▶ **Source text**:
Content starts
The Star (Kenya)
April 5, 2012
Cash incentives for uncut Nyanza youth
By Samuel Otieno
Boda boda [bicycle taxi] operators in Nyanza province might be given cash incentives to persuade them to get circumcised, a national task force has said. ''Despite much progress in male circumcision in Nyanza, majority of the targeted youth remain uncircumcised,'' said the National Male Circumcision Task Force. According to the task force, the primary target group of sexually active group, especially those in their 20s, is becoming a hindrance to the operation as they cite loss of income during the recuperation period as the reason for not being circumcised.
The task force chairman, Jackson Kioko, said yesterday: ''Most of the men aged 25 years are shying away from the cut for numerous reason such as lack of loss of income and demands by their partners as well possible complications.'' He said the task force is looking into ways of tapping into the age bracket with possibilities of offering stipends, if need be, to those who will undergo the cut. “Most of those who defy the cut and are within the target group are the boda boda guys who fear loss of income,” said Kioko.
He said a pilot programme has been launched in one of the districts in the province that will entail building shades for the initiates to gauge the level of acceptance in a conducive working environment. Said Kioko: ''Most of those defying the cut were basing their argument on misinformation about the voluntary medical male circumcision. We will invest in dissemination of proper research information to the public about voluntary male circumcision.''
Among other strategies, he revealed that they want to employ include work place intervention and weekend camps for the targeted age groups. Early studies by male circumcision consortium said a misconceptions about Male circumcision has been discouraging some men from getting the “cut.” Among the main reasons the study participants cited for not getting circumcised were missing time from work during the healing period after the procedure, the length of the required post-surgical period of sexual abstinence, and the possibility of experiencing serious side effects.
Content ends
▶ **Data excerpts**:
Content starts
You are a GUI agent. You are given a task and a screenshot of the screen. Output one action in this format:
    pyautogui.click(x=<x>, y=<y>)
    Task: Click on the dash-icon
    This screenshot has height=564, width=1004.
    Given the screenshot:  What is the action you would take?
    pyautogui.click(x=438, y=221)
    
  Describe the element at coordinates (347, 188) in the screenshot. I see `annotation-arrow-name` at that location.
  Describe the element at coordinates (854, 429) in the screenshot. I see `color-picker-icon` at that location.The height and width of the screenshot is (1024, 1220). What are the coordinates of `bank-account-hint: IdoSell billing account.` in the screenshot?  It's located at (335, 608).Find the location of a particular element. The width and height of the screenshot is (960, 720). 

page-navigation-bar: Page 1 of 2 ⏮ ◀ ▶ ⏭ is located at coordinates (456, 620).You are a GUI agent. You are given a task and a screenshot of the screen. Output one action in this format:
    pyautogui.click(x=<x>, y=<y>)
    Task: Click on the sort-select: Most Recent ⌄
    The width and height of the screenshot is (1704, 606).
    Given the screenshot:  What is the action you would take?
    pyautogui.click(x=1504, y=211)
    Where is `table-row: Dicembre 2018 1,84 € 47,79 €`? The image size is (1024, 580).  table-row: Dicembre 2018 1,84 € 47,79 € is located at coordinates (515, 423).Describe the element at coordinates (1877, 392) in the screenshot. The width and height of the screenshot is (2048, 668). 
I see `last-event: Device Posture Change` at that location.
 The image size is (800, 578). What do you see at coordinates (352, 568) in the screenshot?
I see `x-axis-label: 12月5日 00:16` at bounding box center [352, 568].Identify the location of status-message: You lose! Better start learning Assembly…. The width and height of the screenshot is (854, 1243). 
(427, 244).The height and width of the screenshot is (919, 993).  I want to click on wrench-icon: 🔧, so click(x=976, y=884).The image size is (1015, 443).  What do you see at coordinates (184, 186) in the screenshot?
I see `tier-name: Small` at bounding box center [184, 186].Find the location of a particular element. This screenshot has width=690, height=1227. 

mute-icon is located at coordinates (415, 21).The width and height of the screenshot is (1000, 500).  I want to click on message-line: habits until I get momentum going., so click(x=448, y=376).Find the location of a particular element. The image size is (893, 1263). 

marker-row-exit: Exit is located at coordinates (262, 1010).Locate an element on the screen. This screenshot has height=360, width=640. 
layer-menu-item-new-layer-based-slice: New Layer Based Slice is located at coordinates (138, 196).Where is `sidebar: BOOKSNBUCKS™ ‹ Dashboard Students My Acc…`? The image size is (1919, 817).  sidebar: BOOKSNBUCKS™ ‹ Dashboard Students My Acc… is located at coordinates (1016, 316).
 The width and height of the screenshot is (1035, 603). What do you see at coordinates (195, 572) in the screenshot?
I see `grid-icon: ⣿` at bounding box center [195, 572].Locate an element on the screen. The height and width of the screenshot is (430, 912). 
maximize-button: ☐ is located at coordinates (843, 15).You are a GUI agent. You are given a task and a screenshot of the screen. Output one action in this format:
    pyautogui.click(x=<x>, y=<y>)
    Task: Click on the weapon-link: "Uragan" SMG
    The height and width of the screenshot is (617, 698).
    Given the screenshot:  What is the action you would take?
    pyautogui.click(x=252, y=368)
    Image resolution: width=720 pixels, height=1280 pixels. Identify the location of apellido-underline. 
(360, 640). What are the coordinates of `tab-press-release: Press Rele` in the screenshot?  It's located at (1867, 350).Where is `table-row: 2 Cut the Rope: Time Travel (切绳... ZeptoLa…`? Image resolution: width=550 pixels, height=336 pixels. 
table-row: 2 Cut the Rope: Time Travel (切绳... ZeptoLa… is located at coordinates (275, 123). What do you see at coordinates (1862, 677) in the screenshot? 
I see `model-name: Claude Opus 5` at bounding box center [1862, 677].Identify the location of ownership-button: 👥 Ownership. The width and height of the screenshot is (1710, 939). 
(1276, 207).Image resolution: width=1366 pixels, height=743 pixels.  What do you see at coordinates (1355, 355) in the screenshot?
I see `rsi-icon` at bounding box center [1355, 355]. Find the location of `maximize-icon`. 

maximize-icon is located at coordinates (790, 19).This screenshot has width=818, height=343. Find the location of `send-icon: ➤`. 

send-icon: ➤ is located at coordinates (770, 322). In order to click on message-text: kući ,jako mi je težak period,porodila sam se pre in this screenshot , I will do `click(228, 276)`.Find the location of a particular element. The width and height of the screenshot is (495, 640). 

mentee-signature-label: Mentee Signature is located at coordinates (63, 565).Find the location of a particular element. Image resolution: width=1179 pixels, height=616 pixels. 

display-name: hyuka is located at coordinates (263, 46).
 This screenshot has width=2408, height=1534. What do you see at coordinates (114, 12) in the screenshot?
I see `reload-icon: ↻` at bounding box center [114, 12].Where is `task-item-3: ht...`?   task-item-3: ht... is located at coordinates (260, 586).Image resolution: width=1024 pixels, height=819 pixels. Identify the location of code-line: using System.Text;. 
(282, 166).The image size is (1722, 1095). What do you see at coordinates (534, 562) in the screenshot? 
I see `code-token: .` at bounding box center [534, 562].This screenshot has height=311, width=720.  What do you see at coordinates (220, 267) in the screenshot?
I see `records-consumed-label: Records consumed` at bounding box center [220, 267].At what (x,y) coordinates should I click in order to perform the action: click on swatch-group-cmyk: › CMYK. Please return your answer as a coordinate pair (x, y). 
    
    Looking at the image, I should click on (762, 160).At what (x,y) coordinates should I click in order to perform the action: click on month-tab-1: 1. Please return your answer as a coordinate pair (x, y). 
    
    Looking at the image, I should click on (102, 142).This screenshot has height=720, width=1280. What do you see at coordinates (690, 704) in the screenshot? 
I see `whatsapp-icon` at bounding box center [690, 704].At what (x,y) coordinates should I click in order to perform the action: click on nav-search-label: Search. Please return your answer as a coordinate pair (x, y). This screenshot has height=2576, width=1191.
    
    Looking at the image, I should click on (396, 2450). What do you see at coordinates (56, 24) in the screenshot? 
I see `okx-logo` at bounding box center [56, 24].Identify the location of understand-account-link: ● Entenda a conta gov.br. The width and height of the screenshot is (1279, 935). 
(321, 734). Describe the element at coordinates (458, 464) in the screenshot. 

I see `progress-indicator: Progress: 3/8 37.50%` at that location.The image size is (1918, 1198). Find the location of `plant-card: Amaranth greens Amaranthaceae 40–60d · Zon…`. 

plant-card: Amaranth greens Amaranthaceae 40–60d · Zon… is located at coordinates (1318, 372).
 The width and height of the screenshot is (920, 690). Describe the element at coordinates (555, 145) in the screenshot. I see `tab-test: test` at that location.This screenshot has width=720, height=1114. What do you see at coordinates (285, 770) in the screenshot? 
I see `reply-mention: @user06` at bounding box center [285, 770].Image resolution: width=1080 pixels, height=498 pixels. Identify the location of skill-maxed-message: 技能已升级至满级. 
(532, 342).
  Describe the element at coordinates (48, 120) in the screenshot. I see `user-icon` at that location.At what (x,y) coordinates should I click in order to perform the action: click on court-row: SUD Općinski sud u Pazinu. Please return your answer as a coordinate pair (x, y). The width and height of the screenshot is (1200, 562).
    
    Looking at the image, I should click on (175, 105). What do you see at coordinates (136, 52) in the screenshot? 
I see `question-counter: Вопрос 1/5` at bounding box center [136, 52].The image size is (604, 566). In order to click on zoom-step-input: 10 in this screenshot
Content ends
▶ **Exercise**: Reproduce verbatim the passage of the article on circumcision incentives in Nyanza, starting at "April 5, 2012" and ending at "not being circumcised.".

▶ **The answer**:
April 5, 2012
Cash incentives for uncut Nyanza youth
By Samuel Otieno
Boda boda [bicycle taxi] operators in Nyanza province might be given cash incentives to persuade them to get circumcised, a national task force has said. ''Despite much progress in male circumcision in Nyanza, majority of the targeted youth remain uncircumcised,'' said the National Male Circumcision Task Force. According to the task force, the primary target group of sexually active group, especially those in their 20s, is becoming a hindrance to the operation as they cite loss of income during the recuperation period as the reason for not being circumcised.